It would be great if someone could help me.
I have an undirected graph where every vertex has a weight and where no edges have weights. I want to find a set of nodes with minimum total weight for which their removal makes the graph disconnected. For example, between removing one node with a weight of 10 that make the graph disconnected and removing 2 nodes with a total weight of 6 that make the graph disconnected, the result set should contain those 2 nodes.
Is there any known algorithm for this problem?
Here is what I've done so far. I've made my code using networkx (python). I've already changed my graph to be directed. For instance, for node 1, I consider 1in and 1out node. and I connect 1in to 1out by the weight of node 1. I also add s and t nodes (I'm not sure if it's correct or not). I defined also capacity for each edge in new directed graph.
When run the code, I get this error: NetworkXUnbounded: Infinite capacity path, flow unbounded above.
deg_G = nx.degree(G)
max_weight = max([deg for i,deg in deg_G])+1
st_Weighted_Complement_G = nx.DiGraph()
r = np.arange(len(Complement_G.nodes))
nodes = ['s','t']
edges = []
for i in r:
nIn = (str(i)+'in')
nOut = (str(i)+'out')
nodes.extend([nIn,nOut])
edges.extend([(nIn,nOut,{'capacity':deg_G[i],'weight':deg_G[i]}),('s',nIn,{'capacity':math.inf,'weight':0}),
(nOut,'t',{'capacity':math.inf,'weight':0})])

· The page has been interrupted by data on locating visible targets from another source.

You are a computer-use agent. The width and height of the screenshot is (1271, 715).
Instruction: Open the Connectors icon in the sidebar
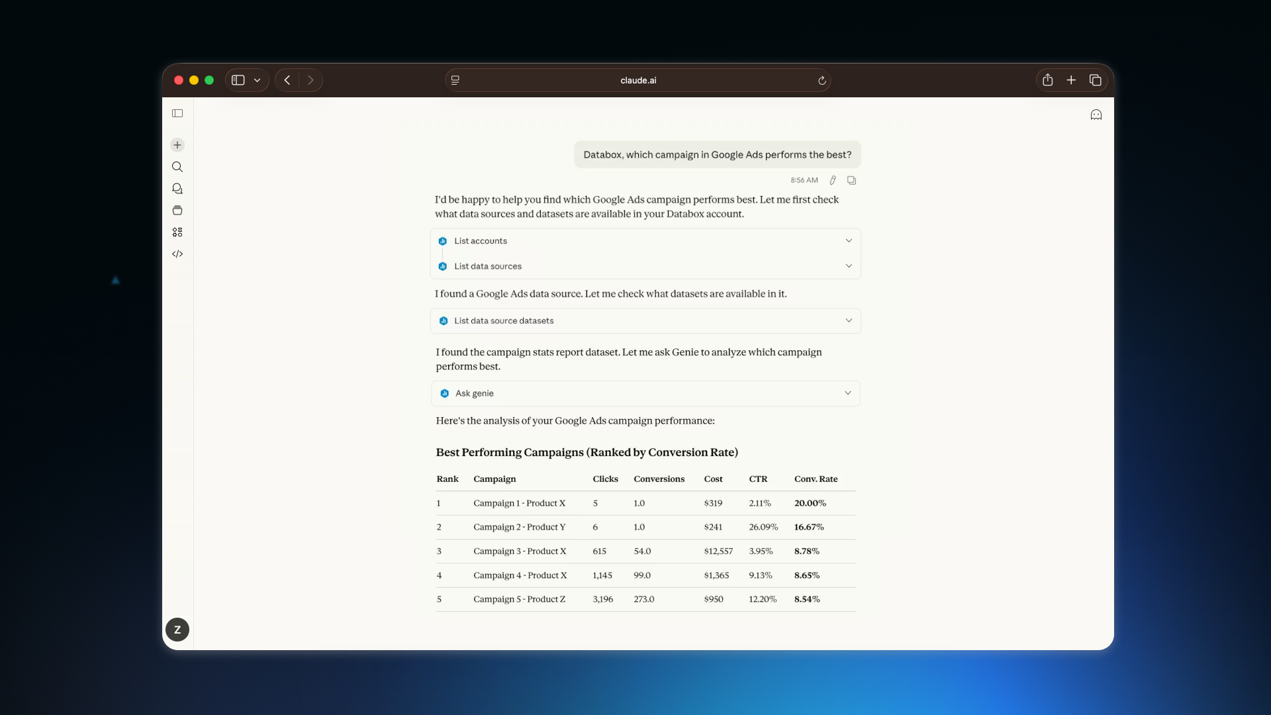point(177,232)
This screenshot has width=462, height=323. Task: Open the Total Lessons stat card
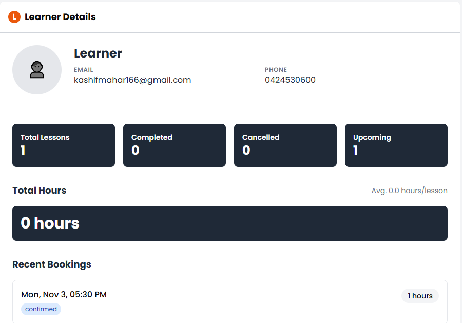(x=64, y=145)
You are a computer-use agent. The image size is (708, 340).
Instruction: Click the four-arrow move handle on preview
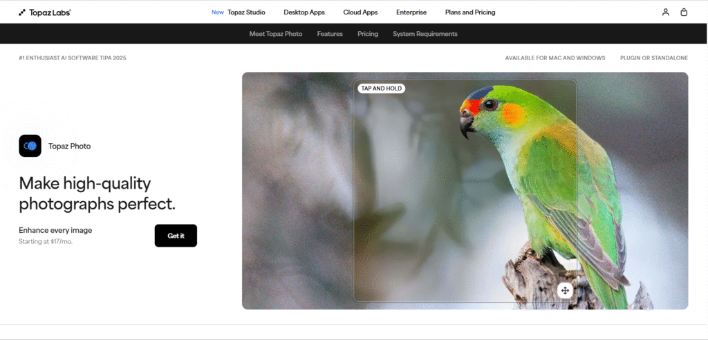pos(565,290)
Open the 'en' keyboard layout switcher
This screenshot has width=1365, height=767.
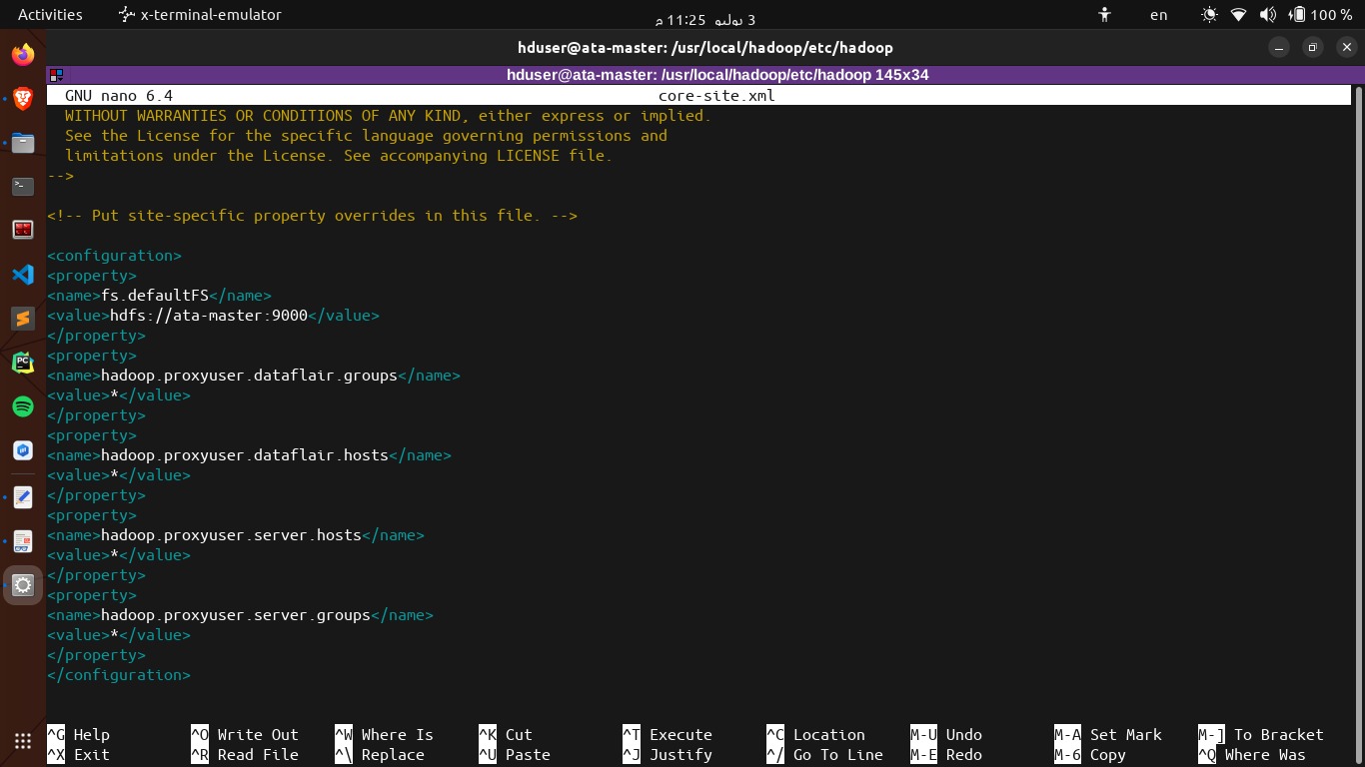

for edge in Complement_G.edges:
print(edge[0],edge[1])
edges.extend([((str(edge[0]))+'out',(str(edge[1]))+'in',{'capacity':max_weight,'weight':0}),
((str(edge[1]))+'out',(str(edge[0]))+'in',{'capacity':max_weight,'weight':0})])
print(edges)
st_Weighted_Complement_G.add_nodes_from(nodes)
st_Weighted_Complement_G.add_weighted_edges_from(edges)
mincostFlow = nx.max_flow_min_cost(st_Weighted_Complement_G, 's', 't',capacity='capacity',weight='weight')
print(mincostFlow)
Thanks